TANINMA KONUSU

Abone Ol

KKTC’nin tüm sorunları tanınmamışlıktan kaynaklanmaktadır. BM, AB KKTC’nin tanınmasına karşı çıktığı için bugüne kadar tanınma konusu hep askıda kalmıştır. Ancak bilinen bir gerçek var. KKTC Devleti, kendi sınırları içerisinde, hükümeti, siyasi partileri, Meclisi ve ordusu ile tanınması gereken bir devlettir. BM ve AB gibi kuruluşlar KKTC’nin tanınmasına karşı çıkmışlar ve özellikle AB KKTC Devleti’ni hiçbir zaman tanımayacağını ilan etmiştir. Bu gelişme, KKTC Devleti’nin hiçbir zaman tanınmayacağı anlamına gelmez. KKTC’nin tanınmasına “yasak” koyan AB, hiçbir devlete KKTC’nin tanınması konusunda engel koyamaz. KKTC Devleti’nin, Türkiye’nin desteği ile resmi tanınma istemesi çok doğaldır. KKTC’nin kendisini tanımak isteyen ülkelerle sürekli temaslar başlatması ve bu tanınma görüşmelerini sürdürmesi büyük önem taşır. KKTC’nin bu temaslarına ne BM ne de AB engel olamaz.

Herhangi bir devlet, egemenlik haklarını kullanarak KKTC Devleti’ni tanıdığını ilan edebilir.

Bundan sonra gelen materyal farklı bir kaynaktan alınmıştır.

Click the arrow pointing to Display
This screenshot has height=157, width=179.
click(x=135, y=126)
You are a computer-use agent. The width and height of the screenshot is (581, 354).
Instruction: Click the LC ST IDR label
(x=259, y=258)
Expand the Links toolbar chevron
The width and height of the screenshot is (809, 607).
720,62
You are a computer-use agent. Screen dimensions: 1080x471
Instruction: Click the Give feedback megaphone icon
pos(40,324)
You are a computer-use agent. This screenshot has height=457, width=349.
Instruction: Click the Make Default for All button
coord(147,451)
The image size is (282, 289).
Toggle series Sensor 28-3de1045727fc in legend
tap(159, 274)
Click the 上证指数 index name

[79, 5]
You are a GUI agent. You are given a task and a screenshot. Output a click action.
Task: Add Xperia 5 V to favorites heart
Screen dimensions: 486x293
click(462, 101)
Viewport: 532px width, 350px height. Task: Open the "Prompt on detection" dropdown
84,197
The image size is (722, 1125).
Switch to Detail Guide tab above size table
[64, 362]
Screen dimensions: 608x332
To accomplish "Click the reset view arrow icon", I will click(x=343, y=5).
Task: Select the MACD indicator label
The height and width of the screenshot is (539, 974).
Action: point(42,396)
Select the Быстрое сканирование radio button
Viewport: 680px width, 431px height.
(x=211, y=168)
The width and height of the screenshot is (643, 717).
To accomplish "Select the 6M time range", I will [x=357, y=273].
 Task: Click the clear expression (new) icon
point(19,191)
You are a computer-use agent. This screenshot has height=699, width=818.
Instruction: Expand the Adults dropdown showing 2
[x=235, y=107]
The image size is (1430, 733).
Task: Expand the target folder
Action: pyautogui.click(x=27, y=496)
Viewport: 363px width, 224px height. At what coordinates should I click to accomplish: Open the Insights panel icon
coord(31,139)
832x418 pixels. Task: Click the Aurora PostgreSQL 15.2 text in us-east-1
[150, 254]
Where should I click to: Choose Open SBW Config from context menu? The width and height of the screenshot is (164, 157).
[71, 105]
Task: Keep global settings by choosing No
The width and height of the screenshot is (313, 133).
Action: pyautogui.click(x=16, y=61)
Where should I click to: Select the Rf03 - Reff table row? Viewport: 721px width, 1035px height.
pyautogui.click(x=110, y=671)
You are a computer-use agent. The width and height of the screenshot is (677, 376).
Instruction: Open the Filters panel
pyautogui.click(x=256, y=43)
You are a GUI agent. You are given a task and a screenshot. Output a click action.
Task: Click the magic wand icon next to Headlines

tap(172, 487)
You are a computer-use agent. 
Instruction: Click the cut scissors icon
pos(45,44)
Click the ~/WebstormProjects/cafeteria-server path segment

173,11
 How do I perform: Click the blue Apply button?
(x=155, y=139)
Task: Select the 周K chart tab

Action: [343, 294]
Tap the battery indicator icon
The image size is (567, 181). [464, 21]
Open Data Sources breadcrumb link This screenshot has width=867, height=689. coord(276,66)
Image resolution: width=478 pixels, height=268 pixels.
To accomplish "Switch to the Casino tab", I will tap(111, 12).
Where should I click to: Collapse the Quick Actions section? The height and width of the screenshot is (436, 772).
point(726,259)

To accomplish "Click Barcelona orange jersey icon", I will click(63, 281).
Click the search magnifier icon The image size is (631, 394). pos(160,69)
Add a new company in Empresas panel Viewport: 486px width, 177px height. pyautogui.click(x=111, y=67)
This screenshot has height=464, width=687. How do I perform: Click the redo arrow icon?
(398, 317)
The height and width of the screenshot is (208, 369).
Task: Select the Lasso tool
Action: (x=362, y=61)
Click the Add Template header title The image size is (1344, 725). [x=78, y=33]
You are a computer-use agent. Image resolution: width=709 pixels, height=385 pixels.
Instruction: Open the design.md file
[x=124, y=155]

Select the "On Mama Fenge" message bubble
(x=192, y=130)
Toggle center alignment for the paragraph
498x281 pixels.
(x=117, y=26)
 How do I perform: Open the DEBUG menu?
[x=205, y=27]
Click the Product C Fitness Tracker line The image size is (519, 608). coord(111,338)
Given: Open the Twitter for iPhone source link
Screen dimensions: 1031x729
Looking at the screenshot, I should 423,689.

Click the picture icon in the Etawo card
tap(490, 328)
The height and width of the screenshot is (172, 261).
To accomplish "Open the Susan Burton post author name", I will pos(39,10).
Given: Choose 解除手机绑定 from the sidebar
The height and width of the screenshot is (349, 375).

Bir devlete tanınma hakkı verildiğinde ve o devlet tanındığında, bu kararı kimse değiştiremez. Hem zaten bağımsızlığını ilan eden bir devlet tanınma hakkına sahiptir. Bu hakkı onun elinden kimse alamaz. Hiç kuşkusuz, tanınma yolu KKTC’nin tanınmasına engel olmak isteyen güçlerle dolu. Gizli olduğu kadar açık ve net bir gerçek daha var. KKTC’nin tanınmasına engel koyanlar Kıbrıs adasında iki “toplumu” tekrar birleştirmek için KKTC’nin tanınmasını istememektedirler. Esas amaç, zavallı, “mağdur olmuş” Rum Kıbrıs Cumhuriyeti ile Kıbrıs Türk “toplumunu” birleştirmektir. Oynanan oyun budur. Tüm bu oyunlara rağmen, KKTC Devleti’nin Türkiye’nin büyük desteği ile tanınması eninde sonunda gerçekleşecektir.